Copy the entries word for word. Keep the pictures out.

-*-

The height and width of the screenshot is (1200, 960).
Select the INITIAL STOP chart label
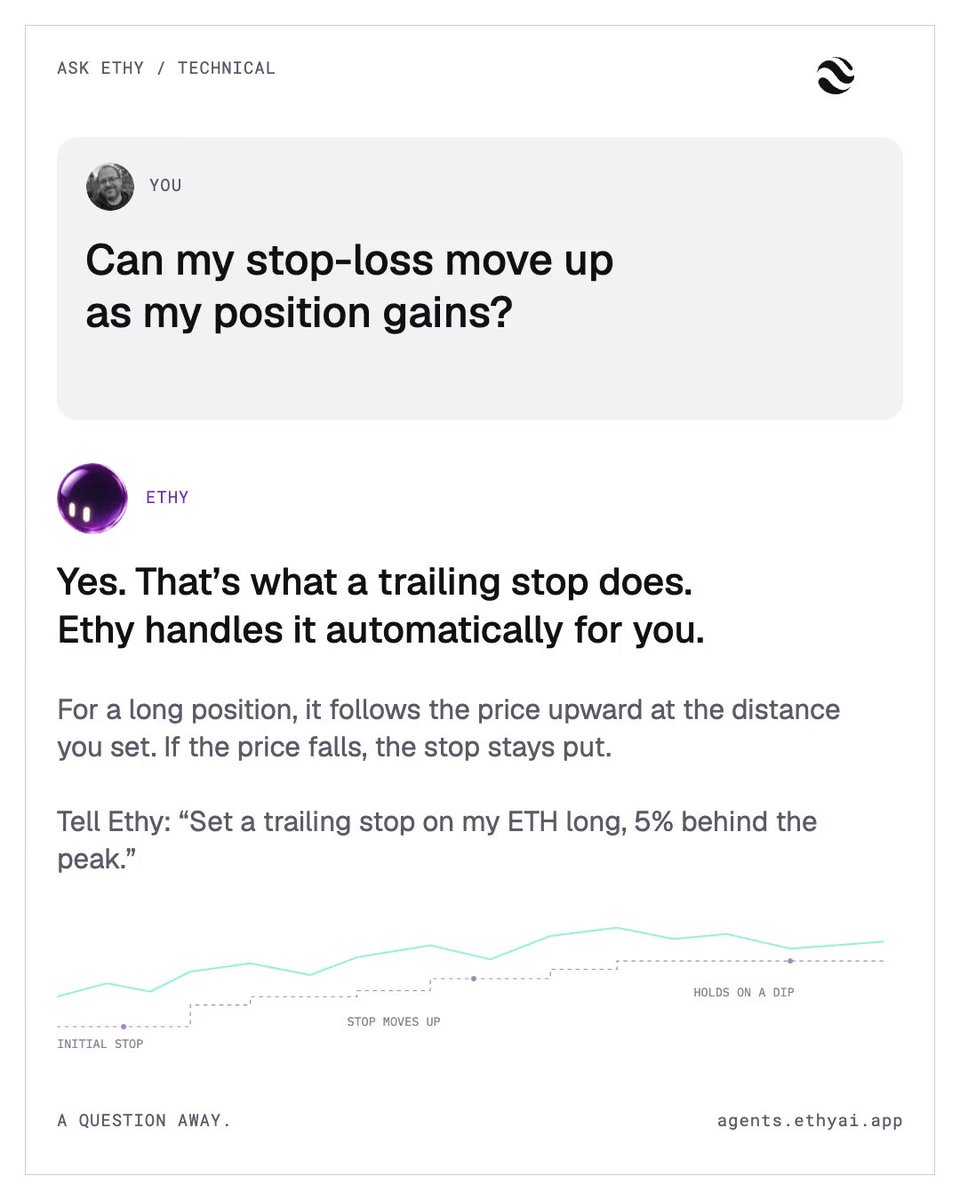(x=100, y=1044)
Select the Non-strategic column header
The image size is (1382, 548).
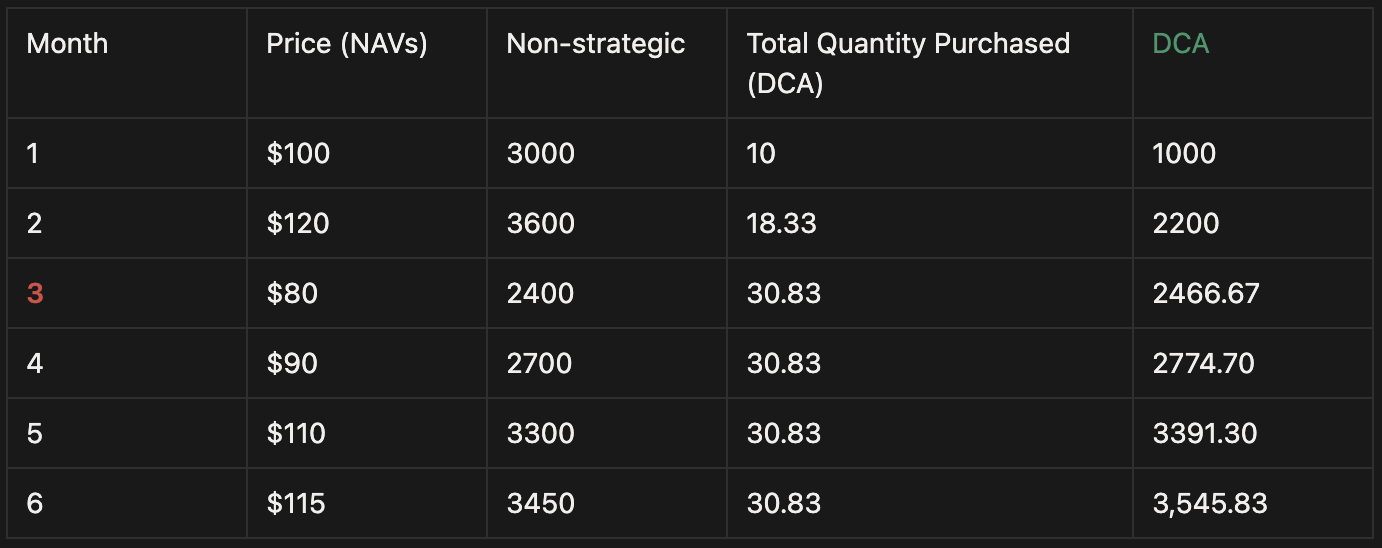click(595, 44)
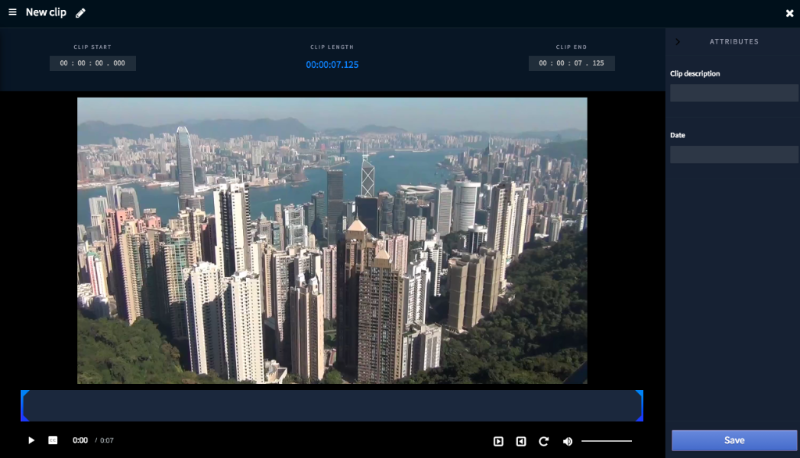Close the New clip editor
Image resolution: width=800 pixels, height=458 pixels.
pos(789,13)
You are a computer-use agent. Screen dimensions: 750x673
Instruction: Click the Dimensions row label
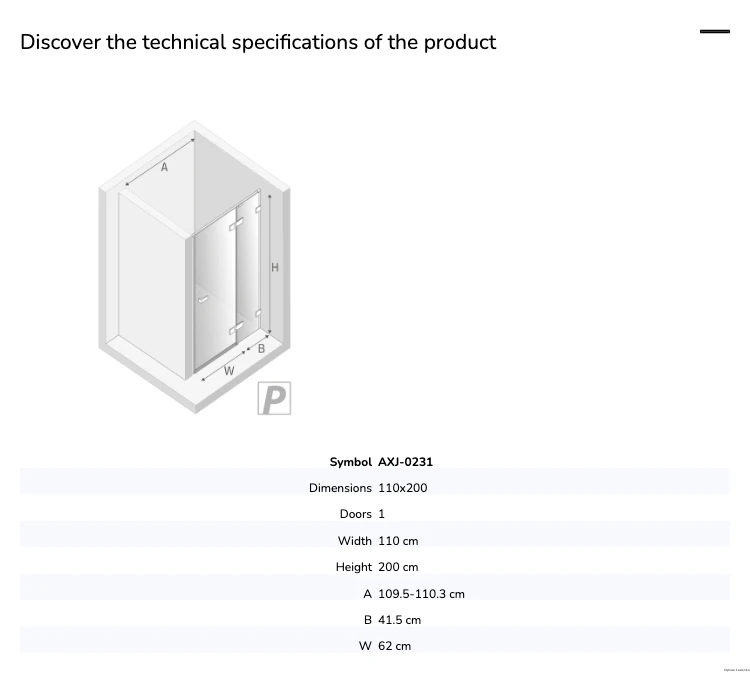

-*-

TASK RESULT -
The height and width of the screenshot is (1200, 960).
Select the INITIAL STOP chart label
(x=100, y=1044)
Select the Non-strategic column header
The image size is (1382, 548).
click(595, 44)
Close the New clip editor
Image resolution: width=800 pixels, height=458 pixels.
pos(789,13)
You are a computer-use agent. Screen dimensions: 750x673
Instruction: Click the Dimensions row label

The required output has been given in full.